Virtual Realidade Parte 123






Francisco, segurando a pequena mala de viagem, viu aquele desconhecido aproximar-se rapidamente, de mão estendida, como se tivesse a certeza de saber quem ele era.
─ Francisco, não é verdade? Sou o Eduardo.
─ Sim, sou eu. ─ respondeu trocando um aperto de mão firme e cordial.
─ O livro resultou. A viagem foi boa?
─ Não muito.
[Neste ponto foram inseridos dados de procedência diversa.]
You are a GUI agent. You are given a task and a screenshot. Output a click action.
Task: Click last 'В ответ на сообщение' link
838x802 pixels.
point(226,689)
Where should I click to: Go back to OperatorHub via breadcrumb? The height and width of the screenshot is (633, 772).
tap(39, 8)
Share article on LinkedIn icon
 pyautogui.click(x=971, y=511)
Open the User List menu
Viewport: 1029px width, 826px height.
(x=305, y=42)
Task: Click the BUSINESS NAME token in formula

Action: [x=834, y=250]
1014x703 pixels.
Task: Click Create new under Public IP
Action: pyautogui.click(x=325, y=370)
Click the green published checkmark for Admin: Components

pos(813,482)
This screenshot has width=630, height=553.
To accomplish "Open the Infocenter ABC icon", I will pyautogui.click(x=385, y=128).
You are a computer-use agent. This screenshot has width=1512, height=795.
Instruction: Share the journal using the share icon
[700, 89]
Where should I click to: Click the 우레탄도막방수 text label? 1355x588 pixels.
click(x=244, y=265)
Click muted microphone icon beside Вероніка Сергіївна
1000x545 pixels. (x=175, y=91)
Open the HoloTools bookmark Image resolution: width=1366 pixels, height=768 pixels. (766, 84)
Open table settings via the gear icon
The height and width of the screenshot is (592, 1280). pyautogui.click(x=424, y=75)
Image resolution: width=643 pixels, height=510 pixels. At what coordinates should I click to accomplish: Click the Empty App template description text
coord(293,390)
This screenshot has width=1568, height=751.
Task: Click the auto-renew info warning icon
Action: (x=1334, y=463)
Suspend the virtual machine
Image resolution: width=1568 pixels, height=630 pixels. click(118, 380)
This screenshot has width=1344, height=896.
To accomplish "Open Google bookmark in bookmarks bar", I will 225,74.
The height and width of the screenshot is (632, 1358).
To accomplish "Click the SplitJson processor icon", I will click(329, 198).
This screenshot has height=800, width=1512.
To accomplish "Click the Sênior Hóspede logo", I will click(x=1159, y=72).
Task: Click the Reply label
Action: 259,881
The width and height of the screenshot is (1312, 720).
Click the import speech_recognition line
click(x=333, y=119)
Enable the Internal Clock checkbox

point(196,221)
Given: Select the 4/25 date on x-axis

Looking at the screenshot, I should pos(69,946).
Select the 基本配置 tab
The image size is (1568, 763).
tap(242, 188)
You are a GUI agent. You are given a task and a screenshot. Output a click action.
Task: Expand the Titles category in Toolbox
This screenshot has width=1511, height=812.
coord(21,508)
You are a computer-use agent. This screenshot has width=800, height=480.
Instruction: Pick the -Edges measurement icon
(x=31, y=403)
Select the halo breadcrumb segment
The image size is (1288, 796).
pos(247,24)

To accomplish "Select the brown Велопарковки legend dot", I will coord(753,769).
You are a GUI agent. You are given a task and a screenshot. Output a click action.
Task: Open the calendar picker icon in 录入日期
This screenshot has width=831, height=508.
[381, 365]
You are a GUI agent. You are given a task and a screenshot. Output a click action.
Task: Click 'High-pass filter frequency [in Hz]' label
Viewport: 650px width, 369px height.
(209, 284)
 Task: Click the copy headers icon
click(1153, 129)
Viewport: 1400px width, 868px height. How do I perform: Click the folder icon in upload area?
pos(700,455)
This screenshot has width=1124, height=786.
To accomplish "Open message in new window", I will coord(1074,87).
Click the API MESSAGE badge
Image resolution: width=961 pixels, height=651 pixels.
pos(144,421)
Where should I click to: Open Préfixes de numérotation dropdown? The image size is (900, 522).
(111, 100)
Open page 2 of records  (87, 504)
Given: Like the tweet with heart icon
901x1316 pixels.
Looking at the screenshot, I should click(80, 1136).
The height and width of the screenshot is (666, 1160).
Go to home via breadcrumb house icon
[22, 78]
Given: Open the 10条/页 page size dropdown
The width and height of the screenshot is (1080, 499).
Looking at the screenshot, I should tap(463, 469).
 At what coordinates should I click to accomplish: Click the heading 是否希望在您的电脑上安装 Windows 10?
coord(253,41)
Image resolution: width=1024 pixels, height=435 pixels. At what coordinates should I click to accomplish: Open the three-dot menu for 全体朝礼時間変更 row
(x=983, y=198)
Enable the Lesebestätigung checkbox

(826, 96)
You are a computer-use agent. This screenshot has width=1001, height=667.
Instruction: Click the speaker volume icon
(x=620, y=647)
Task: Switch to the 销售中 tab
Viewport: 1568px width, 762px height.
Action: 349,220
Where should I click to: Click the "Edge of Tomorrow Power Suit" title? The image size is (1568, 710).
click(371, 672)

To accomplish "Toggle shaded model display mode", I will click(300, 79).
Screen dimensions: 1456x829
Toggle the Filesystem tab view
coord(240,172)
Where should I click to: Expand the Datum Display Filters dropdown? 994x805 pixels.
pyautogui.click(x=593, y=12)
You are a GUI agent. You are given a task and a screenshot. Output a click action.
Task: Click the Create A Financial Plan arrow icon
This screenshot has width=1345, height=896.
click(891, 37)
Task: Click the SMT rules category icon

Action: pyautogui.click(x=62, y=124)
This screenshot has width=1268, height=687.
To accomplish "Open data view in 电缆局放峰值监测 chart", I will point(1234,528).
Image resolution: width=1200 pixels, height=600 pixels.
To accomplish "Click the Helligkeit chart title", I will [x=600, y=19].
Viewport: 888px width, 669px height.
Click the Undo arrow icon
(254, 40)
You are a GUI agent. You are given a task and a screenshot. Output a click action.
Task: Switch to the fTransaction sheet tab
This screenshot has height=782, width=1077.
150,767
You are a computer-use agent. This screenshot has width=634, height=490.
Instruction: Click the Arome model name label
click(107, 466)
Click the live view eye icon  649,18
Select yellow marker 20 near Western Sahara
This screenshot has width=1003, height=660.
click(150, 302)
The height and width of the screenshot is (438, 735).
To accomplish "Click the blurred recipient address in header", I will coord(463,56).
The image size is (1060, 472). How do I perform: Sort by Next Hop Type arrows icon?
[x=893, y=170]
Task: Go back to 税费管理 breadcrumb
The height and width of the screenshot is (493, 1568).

Correu um boato de atentado terrorista no comboio e viemos uma parte da viagem em sobressalto.
─ Ah sim?! Vamos indo e contas-me pelo caminho.
O carro arrancou e Francisco olhou com saudade para aquela velha cidade, a desaparecer na retaguarda, que tinha sido o cenário da sua vida durante uns anitos.
─ Guardo muito boas recordações do meu tempo de estudante e jamais esquecerei esta cidade de Coimbra!
─ Eu estive no Porto a frequentar direito, mas foi por pouco tempo. Os meus avós queriam a todo o custo que eu fosse advogado, mas o meu objectivo era ser engenheiro agrícola e acabei por não ser nada.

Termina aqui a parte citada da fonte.